PostPosted: Fri Feb 21, 2020 5:32 pm
by trogluddite
Ah, sorry, I think I did misinterpret your question. Yes, that would be possible - in fact, actually quite easy in many cases, because the 'eax' register holds the loop count, and 'eax' is nearly always needed in array index calculations anyway.
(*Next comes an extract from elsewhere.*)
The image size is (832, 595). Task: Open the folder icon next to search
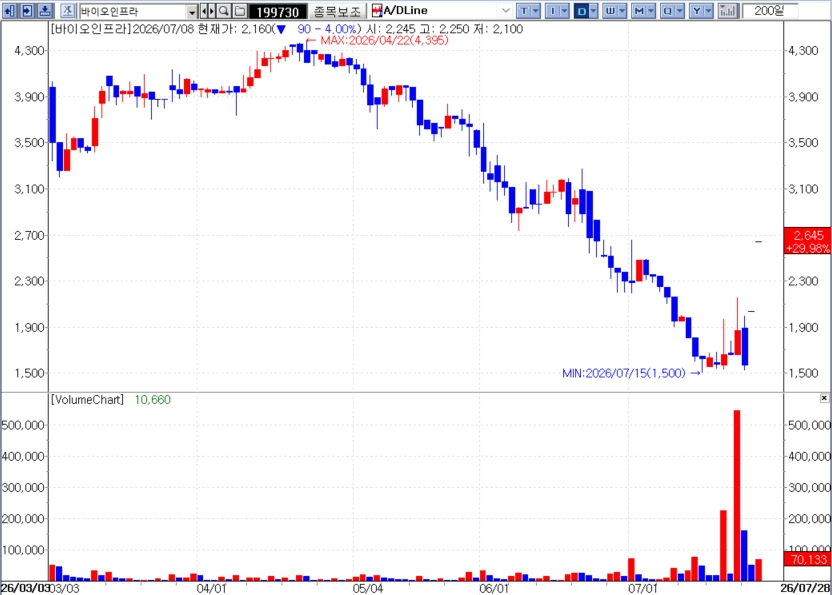coord(240,11)
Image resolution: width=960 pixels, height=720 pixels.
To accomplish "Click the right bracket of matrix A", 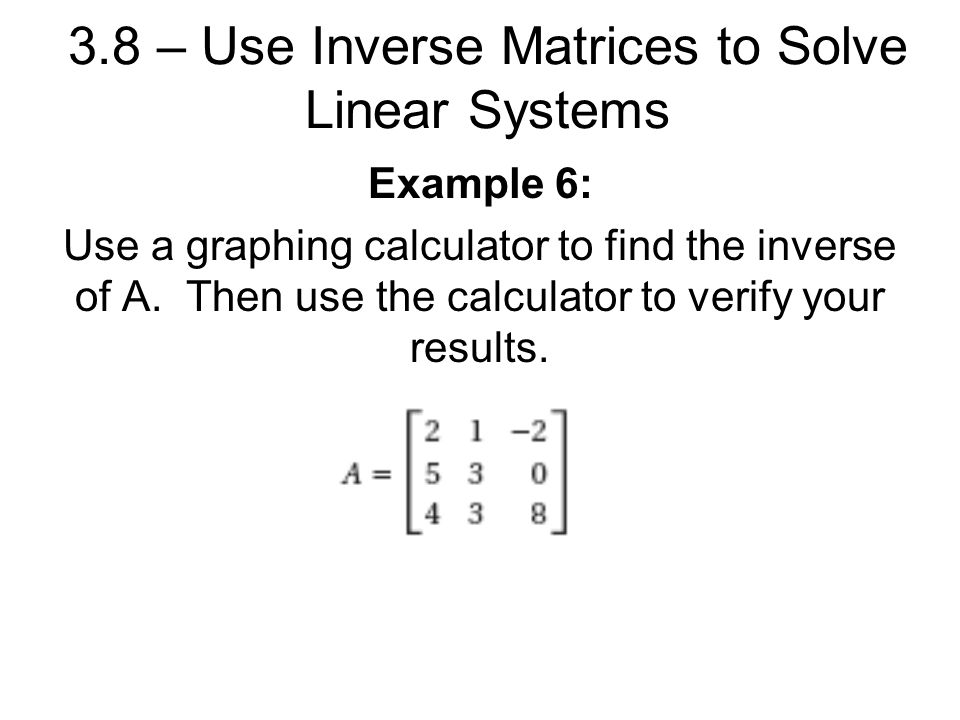I will pyautogui.click(x=560, y=472).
The only hassle is that it's tricky to get 'eax' to count forwards for variable loop lengths, as the opcodes for subtracting and comparing 'eax' with a value from memory aren't available (in FS3.0.6, at least).

Here's a quick example which sums the values in a Ruby Frame...
ASM_looped_array_access.fsm
(1.73 KiB) Downloaded 891 times

Note that, in this example, I've also type-punned the Frame size, so that the ASM can just read it directly as an integer rather than converting it within the ASM - though, you might not want to do that if the value were needed as part of the calculations (if the example were calculating the average, say).

Re: Audio Compression & Limiting - low CPU%

PostPosted: Fri Feb 21, 2020 6:55 pm
by martinvicanek
Thank you, Trog, for this clear example!

Regarding forward looping and comparison of eax against variable index range, I know two methods which work in FS 3.0.8.1:

Code: Select all
int N=9;
mov eax,0; sub eax,N[0];

loopStart:
  add eax,N[0];
  <use eax as index>
  add eax,1; sub eax,N[0];
cmp eax,0; jl loopStart;


Code: Select all
int N=9;
push ebx; mov ebx,N[0];
mov eax,0;

loopStart:
  <use eax as index>
  add eax,1;
cmp eax,ebx; jl loopStart;

pop ebx;

Re: Audio Compression & Limiting - low CPU%

PostPosted: Fri Mar 06, 2020 5:35 pm
by adamszabo
trogluddite wrote:Here are templates for assembly loops with either a fixed loop count or the count set by a stream input.


So I tried to do a looping addition with different stream values, I would like to loop and add the inputs in1, in2, in3, but It didnt work, what am I missing here?

Code: Select all
// Number of loop iterations
streamin LoopCount;
streamin in1;
streamin in2;
streamin in3;

streamout out;

// For count conditioning.
int IntCount = 0;
float F1p0   = 1.0;
float F0 = 0;
float F1 = 1;

float values[4]; //values 3 + 1

// write sources to buffer
mov eax,16; movaps xmm0,in1; movaps values[eax],xmm0;
add eax,16; movaps xmm0,in2; movaps values[eax],xmm0;
add eax,16; movaps xmm0,in3; movaps values[eax],xmm0;

// Ensure count is positive and convert to integer.
movaps   xmm0, LoopCount;
maxps    xmm0, F1p0;
cvtps2dq xmm0, xmm0;
movaps   IntCount, xmm0;

// Initialize loop.
push eax;
movaps xmm1, F0;  // Init sum to zero.

mov  eax, IntCount[0];
LoopStart:
  push eax;
  //Code

  movaps xmm2,values[eax];
  addps xmm1,xmm2;
 
  pop eax;
// Test loop count and iterate.
add eax, -1;
jnz LoopStart;

movaps out, xmm1;
pop eax;

Re: Audio Compression & Limiting - low CPU%

PostPosted: Fri Mar 06, 2020 8:20 pm
by trogluddite
Your values[eax] isn't stepping 16 bytes per index when you de-reference it in the loop, so it's an unaligned read stepping in single bytes. You need shl eax, 4 before the de-reference to align it.

BTW - you just taught me something new. I had no idea that movaps with an [eax] offset was allowed! Thanks! :D

Re: Audio Compression & Limiting - low CPU%

PostPosted: Sat Mar 07, 2020 3:25 am
by adamszabo
Awesome it works now thanks! I learned something new and you learned as well :D
As far as I know movaps uses less cpu then fstp, I hope someone can confirm, thats why I used it instead of that.

Re: Audio Compression & Limiting - low CPU%

PostPosted: Sat Mar 07, 2020 7:16 pm
by trogluddite
Yes, I imagine it would be a lot quicker. The main reason for using the FPU instructions is that, very often, the four SSE channels are not looking up the same array index, especially in poly code - so you have to laboriously do everything one channel at a time. But if the SSE channels will always point to the same index, that's a rather wasteful way of doing things.